Based on what I've seen of MPlus, I think it will do what I need it to do. However, in looking at the examples and training videos, I'm not entirely confident that I've seen anything that exactly addresses what I'd like to do. (Of course, being new to LCA, maybe I'm just not understanding what I'm reading? ;) ). Can you put my mind at ease before I place the order for a student license? Thanks.
Look at the following papers which can be downloaded from the Mplus website under Mplus papers. I think there are in the general area that you are interested in.
Lubke, G. & Muthén, B. (2003). Performance of factor mixture models. Under review, Multivariate Behavioral Research.

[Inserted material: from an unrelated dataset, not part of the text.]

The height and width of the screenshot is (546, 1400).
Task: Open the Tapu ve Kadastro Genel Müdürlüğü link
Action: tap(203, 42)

Lubke, G. & Muthén, B. (2003). Investigating population heterogeneity with factor mixture models. Under review, Psychological Methods.
Anonymous posted on Sunday, December 12, 2004 - 7:16 am
I am conducting a mixture model. I would like to know how weights are handled in mixture models and the effects of weights on the estimated class probabilities. I cannot find the details in the manual and in the technical appendix. Thanks in advance!

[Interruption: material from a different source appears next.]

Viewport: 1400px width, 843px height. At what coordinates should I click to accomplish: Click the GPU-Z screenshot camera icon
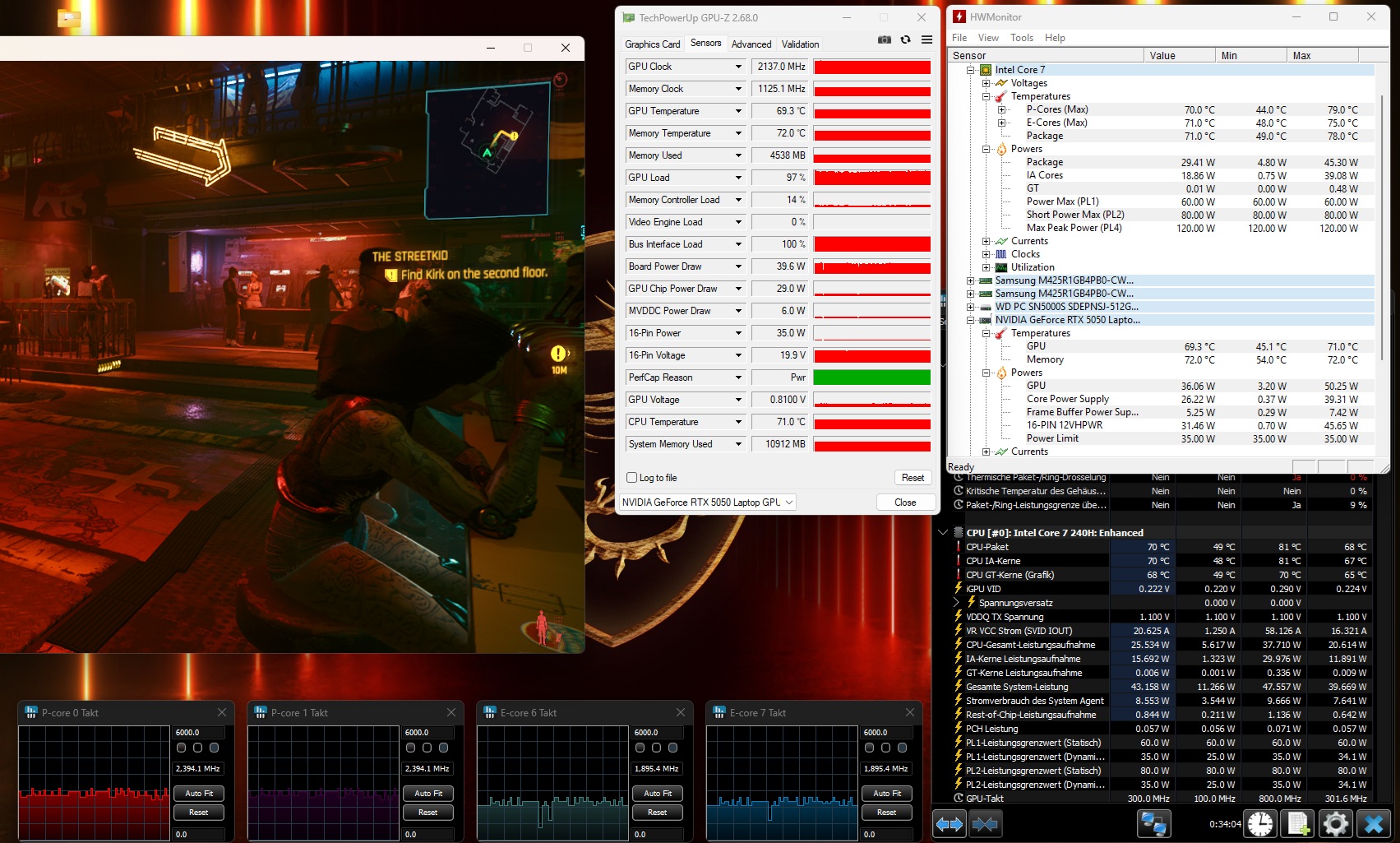point(885,40)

bmuthen posted on Sunday, December 12, 2004 - 11:08 am
The handling of weights is described in Mplus Web Note #7 shown at
Hi, I am estimating a latent class SEM with multiple classes and i would like to set-up a class in which none of the IV's affect the DV and the regression equation for that class just has a constant on the rhs. (for the remaining classes i would like the constant and the effects as well). how do i estimate the equation intercept?
If I understand correctly, you would specify the regression equation in the %OVERALL% part of the model and then fix the regression coefficients to zero in the class for which you want only the mean of the dependent variable to be estimated.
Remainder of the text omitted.